The Irish economy continued to contract during the first six months of 2009, but there is evidence that the rate of decline has slowed, new figures from the Central Statistics Office showed today.
Sharp alls in consumer spending and construction output contributed to the slide.
Gross domestic product (GDP), the value of goods and services produced in the State, fell 8.4 per cent to €85.8 billion in the first half of the year. Last year, GDP fell to €93.6 billion in the same period.
Gross national product (GNP) – which excludes the contribution from foreign-owned firms operating here - for the first half of 2009 fell 12.4 per cent to €70.3 billion.

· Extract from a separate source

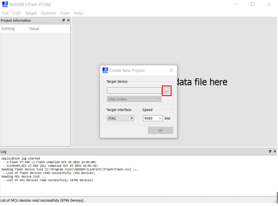Close the Project information panel

point(68,20)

On a quarterly basis, GDP at constant prices fell 7.4 per cent, while GNP was 11.6 per cent lower.
Seasonally adjusted estimates indicated no change in GDP compared with the previous quarter, but GNP showed a small decline of 0.5 per cent. The rate of decline has slowed, however.
Consumer spending fell 6.8 per cent year on year in volume terms during the quarter, while capital investment also fell, slipping 24.4 per cent.
However, net exports rose the during the three-month period, up €1.3 billion compared with the same quarter a year earlier.
Analysts had expected net exports to return to growth, mainly due to the resilience of the multinational sector. Davy Stockbrokers pinpointed pharmaceutical and medical devices firms as one of the possible drivers behind this increase.
Industry output fell 11.3 per cent in volume terms, compared with the second quarter of 2008. The construction industry was hard hit, suffering a 30.8 per cent decline in output during the period.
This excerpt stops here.